The top U.N. official in the country said Monday their lives are in serious danger.
"There's so many people, so many guns and such a high intensity of fighting," U.N. resident coordinator Neil Buhne told The Associated Press. "There have been many civilians killed over the last two days. ... It's really a crisis now."
The huge population of trapped, uprooted civilians is living in makeshift shelters under desperate conditions in the last scrap of rebel-controlled territory, Buhne said. They have been without U.N. food aid since Jan. 16, when aid convoys were no longer allowed.
The civilians are in the crossfire between tens of thousands of advancing government troops fresh from capturing the Tamil Tigers' last stronghold over the weekend, and an unknown number of rebels who are so committed to their cause that some wear suicide vials of cyanide around their necks in case of capture.

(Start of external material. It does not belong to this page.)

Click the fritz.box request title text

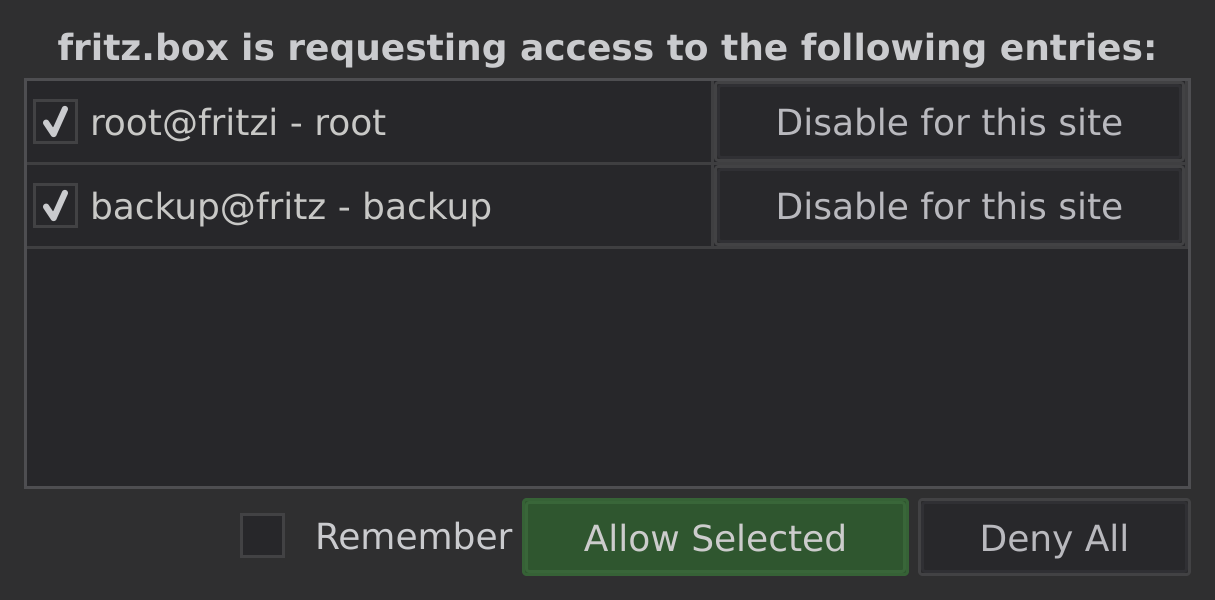pyautogui.click(x=607, y=45)
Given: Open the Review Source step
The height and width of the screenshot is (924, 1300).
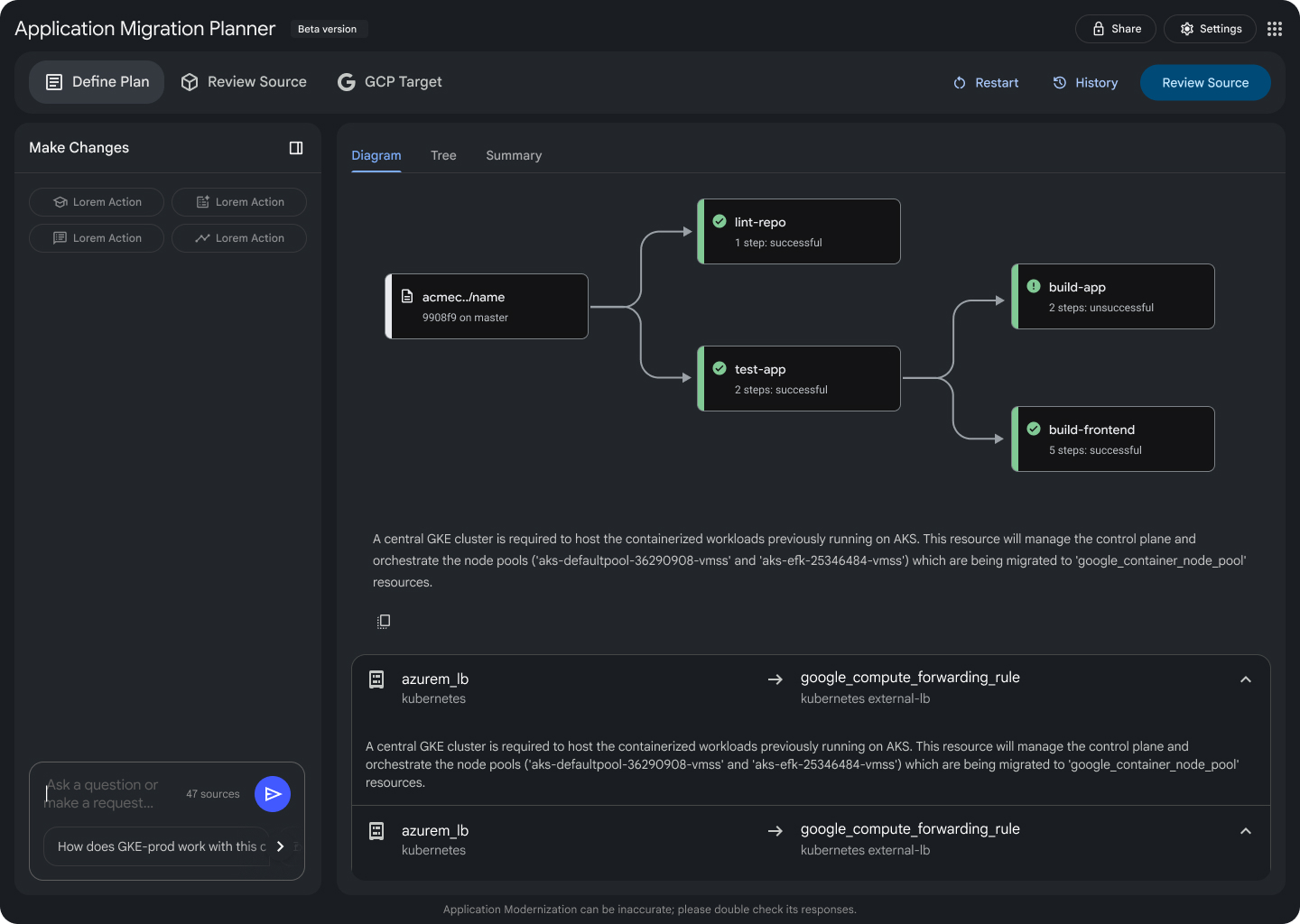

The Tamil Tigers have fought since 1983 to create a separate state for minority Tamils, who have suffered decades of marginalization at the hands of governments controlled by the Sinhalese majority. More than 70,000 people have been killed in the civil war.
Human rights groups and diplomats have expressed growing concerns about the safety of the trapped civilians, whose numbers are estimated at 150,000 to nearly 400,000. The government says the number is far lower.
Many have accused the rebels of preventing the civilians from fleeing the area, while the government has accused the insurgents of using them as human shields.
Rebel officials could not be reached for comment because communications to the war zone, in the northern part of the country, have been cut.
The war zone is closed to most independent observers, including foreign journalists, and it is unclear how many civilians are trapped there.
No 'safe zone' in jungle
But with the desperate rebels and the civilians squeezed into a 115-square-mile area in the jungle roughly the size of Philadelphia, the situation has grown far more dangerous.
"It's a recipe for trouble ... unless there's maximum restraint on both sides," Buhne said, adding civilians should be allowed to leave the war zone.
He said until recently, both sides in the fighting worked hard to avoid civilian casualties.
Civilians are suffering from poor nutrition, no sanitation facilities and an inadequate water supply, he said. Some have been displaced as many as 15 times by the fighting, and many have dug trenches to take shelter during the shelling.
The government last week unilaterally declared a "safe zone" in a small section of rebel-held territory and called on all civilians to move into that area, where they would be protected.
But there have been repeated reports of artillery fire in that region, and Buhne said there was regular fighting and shelling in the "safe zone" in recent days.
"It's hard for us to assign responsibility, but there's definitely been fighting," he said.
The military has repeatedly denied fighting in that area.
"We are not targeting this safe zone," military spokesman Brig. Udaya Nanayakkara said. "(The rebels) have moved their weapons to the safe zone and are firing from the safe zone, but we don't engage them."
Meanwhile, troops on Monday consolidated their control of the Tamil Tigers' last stronghold, Mullaittivu, while other forces fought pitched battles with the rebels in the jungles in the Vishwamadu area, Nanayakkara said.
"They are engaging with artillery. They are engaging with mortars. They are engaging with small arms," he said.
One diplomat said the use of heavy artillery in the confined, densely populated area could lead to more civilian deaths than if the government relied solely on ground troops. The diplomat spoke on condition of anonymity for fear of antagonizing the Sri Lankan government.